Je vous ferai un bref historique de la crise de la dette dans un autre billet plus fouillé. Mais retenez que les pays qui ont été durement frappé sont la Grèce et l’Irlande. Ces deux pays ont déjà reçu l’aide du trio composé de la BCE, de l’UE et du FMI. L’Irlande semble être entrain de se relever petit à petit, surtout après que le Ministère de Finances ait découvert une erreur dans les statistiques de la dette qui ont réduit de près de 3% le pourcentage de la dette totale sur le PIB.
Quant à la Grèce, c’est une autre histoire. Le pays s’enfonce de jour en jour. Pour recevoir une autre tranche de l’aide extérieure, les créanciers ont dû accepter une décote de 50% de leurs créances vis-à-vis de la Grèce. Les nouvelles mesures d’austérité prévues ont été adoptées in extremis par le parlement, mais ne sont pas encore entrées en œuvre. Entre temps, le pays a changé de Premier Ministre. Le tort de ce dernier est d’avoir osé vouloir demander au peuple grec s’il était prêt à supporter d’autres mesures, dans le seul but de continuer à utiliser l’euro. Bref, la sortie de la Grèce de la Zone Euro est toujours repoussé à plus tard par les Français et les Allemands. Mais c’est un secret de polichinelle que ce pays n’honorera pas ses engagements.

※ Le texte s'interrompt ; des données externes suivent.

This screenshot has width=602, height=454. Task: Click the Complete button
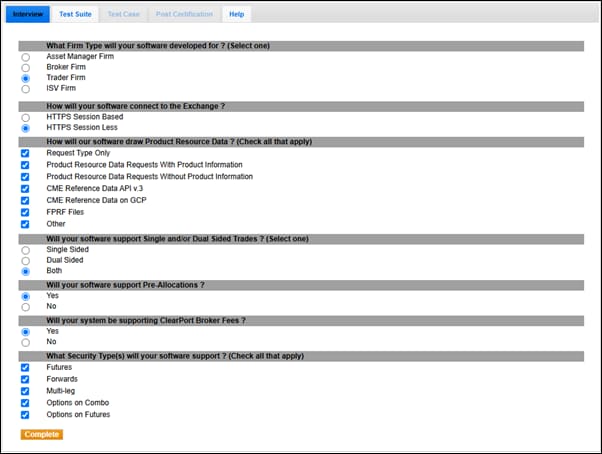tap(41, 434)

Entre temps, l’Espagne, le Portugal et surtout l’Italie sont dans une mauvaise passe. L’Italie s’apprête d’ailleurs à recourir au FMI, après avoir changé de Premier Ministre.
Demain, se tient le sommet de la dernière chance pour sauver l’unité de la Zone Euro. Mais dejà, l’optimisme n’est pas de mise. Un rapport du President de la Commission Européenne a fuité en laissant penser que le Traité Européen n’a pas besoin de grands changement. Ce qui a mis l’Allemagne en colère, elle qui veut une modification en profondeur du Traité. Autre aspect, le Président de la BCE a fait comprendre qu’elle n’était pas prête ni à faire intervenir massivement le FMI sur le marché de la liquidité, ni à intervenir elle même dans l’achat grandeur nature des dettes souveraines des Etats utilisant l’Euro. Sont ce là des signes qui ne prêtent pas à l’optimisme.
Attendons demain vendredi 09 décembre pour voir ce qui sortira de ce sommet des Chefs d’Etats et de Gouvernement Européens.
Quoi qu’il en soit la crise n’est pas terminé, elle ne fait que commencer. L’agence de notation Standard & Poor’s a déjà menacé tous les pays ayant encore la note AAA, qu’elle les place dans une perspective négative, c’est-à-dire qu’il y a 50% de chance que leur note soit baissé d’un cran dans les trois mois qui viennent si aucune solution de long terme n’est trouvée entre temps.